蛭魔が「今回もいい出来だな」と笑顔を見せてくれる。
それだけでセナは幸せな気分になれるのだ。

今日は阿部が不在で、個室の中は2人きりだ。
何でも阿部は三橋がテレビ出演するので、付き添いのために店を休んだのだという。
蛭魔は阿部以外の人間に髪を頼む気はないようで、今回は爪だけの作業だった。

「阿部さんと三橋さん、いつの間にかいい雰囲気なんですよね。」
「きっとこの前の事件のせいだな。」
「え?何です?事件って。」
まずは蛭魔の爪から前回の絵を落とす。
その後は伸びた分の爪を削りながら、トリートメントを施す。
そんないつものお決まりの作業をしながら、セナは蛭魔との会話を楽しんだ。

「え?今度は三橋さんが襲われたんですか?」
「ああ。だか今回は警察には届けないそうだ。三橋廉は人気の野球選手だからな。」
「それって大丈夫なんですか?」

確かに警察に届け出て、マスコミ報道でもされればやっかいだ。
写真週刊誌に目隠し状態とはいえ掲載されてしまったセナには、身にしみてよくわかった。
ましてや人気の野球選手である三橋だったら、面倒さはセナの比ではないだろう。
だがそれを恐れて通報しなかったら、三橋が危険ではないのだろうか?

「そんなに強いんですか?三橋さんって」
「大丈夫だろう。自覚がないのに犯人を撃退したくらいだからな。」
「でも万一、犯人がまた襲ってきたら」
「多分三橋は巻き込まれただけだ。三橋狙いならこのビルの前で待ち伏せない。」
「なるほど」

冷静に説明されれば、その通りだ。
三橋は顔も職業もバレているわけで、わざわざここで襲う理由もない。
そもそも日本では顔を知らない人間はいないのではないかと思えるほどの有名人だ。
三橋を狙っているのなら、他の誰かを襲うなどありえない。

「やっぱり蛭魔さんには、赤い花が一番似合うかもしれませんね。」
セナは蛭魔の爪にサルビアの花を散りばめ終えたセナは、会心の笑みを見せた。
蛭魔はもうじき海外に行くし、ネイルサロンの中は雰囲気もよくない。
しかも勤め先のビルの前では、襲撃事件が頻発している。
正直言ってつらいことばかりだが、やはりこうして綺麗な爪を作り上げる作業は楽しいのだ。
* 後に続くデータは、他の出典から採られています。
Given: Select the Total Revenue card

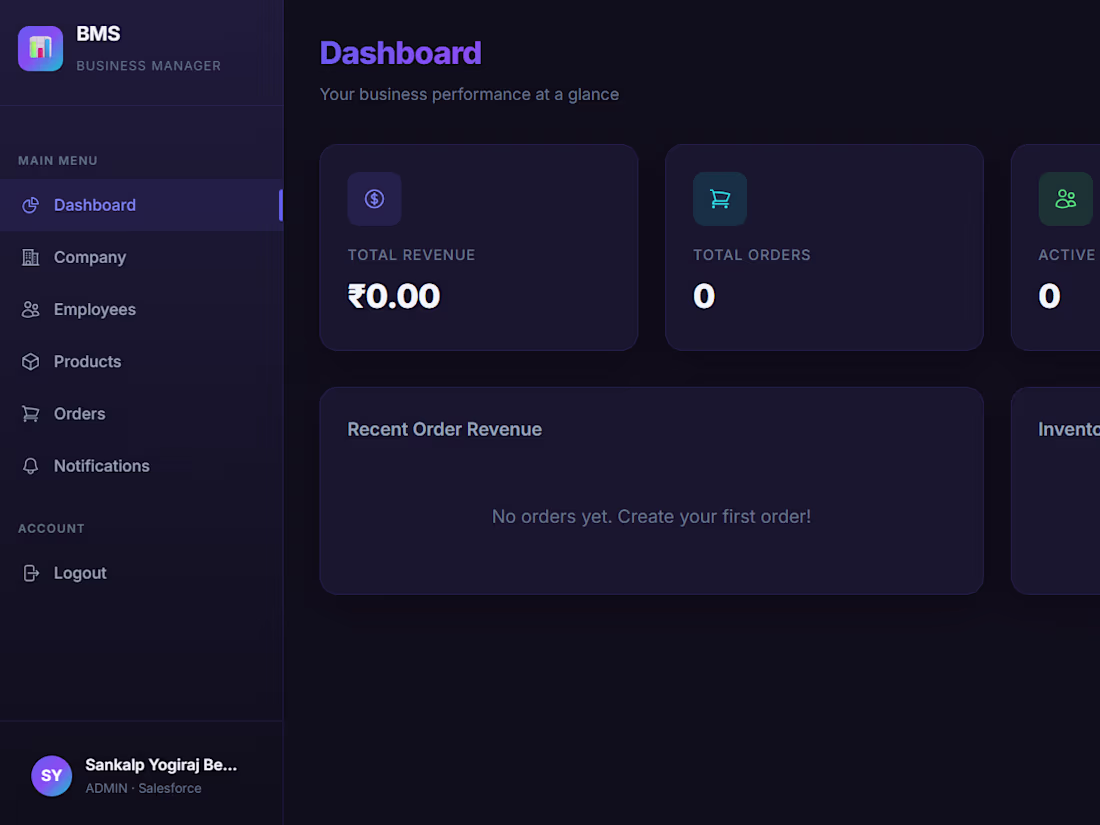Looking at the screenshot, I should point(478,247).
絵を入れ終わった後の爪を乾かすまでの間、セナは次の予約がなければ蛭魔と話をしながら過ごす。
だけど今日はそれはできなかった。
店長のまもりが蛭魔と話があるので、施術後に時間を取ってほしいと言っていたからだ。
多分「毒花」シリーズの契約打ち切りの話だろう。

「では店長をお呼びします。」
セナは椅子から立ち上がると、一礼した。
蛭魔とまもりの話は気になるが、そんな素振りは見せずに営業スマイルを作る。
それがセナのプロ意識であり、誇りだった。

*****

「セナにはお店を辞めてもらうつもりです。」
セナと入れ替わりに現れたネイルサロン「デビルバッツ」の店長、姉崎まもりはそう切り出した。
だが蛭魔は表情を変えずに黙って聞いている。
無反応な蛭魔に、まもりは少し落胆しているように見えた。

「つきましては、今後蛭魔様の担当は私が引き継ぎたいと思いまして」
「問題外だ。」
蛭魔はまもりの言葉を遮った。
まったく聞くに堪えない。

「セナに頼めないのであれば、このサロンに来る理由はない。」
「でも『毒花』シリーズは、蛭魔様とセナの契約ではないんですよ。」
まもりは少しだけ唇の端をつり上げながら、そう言った。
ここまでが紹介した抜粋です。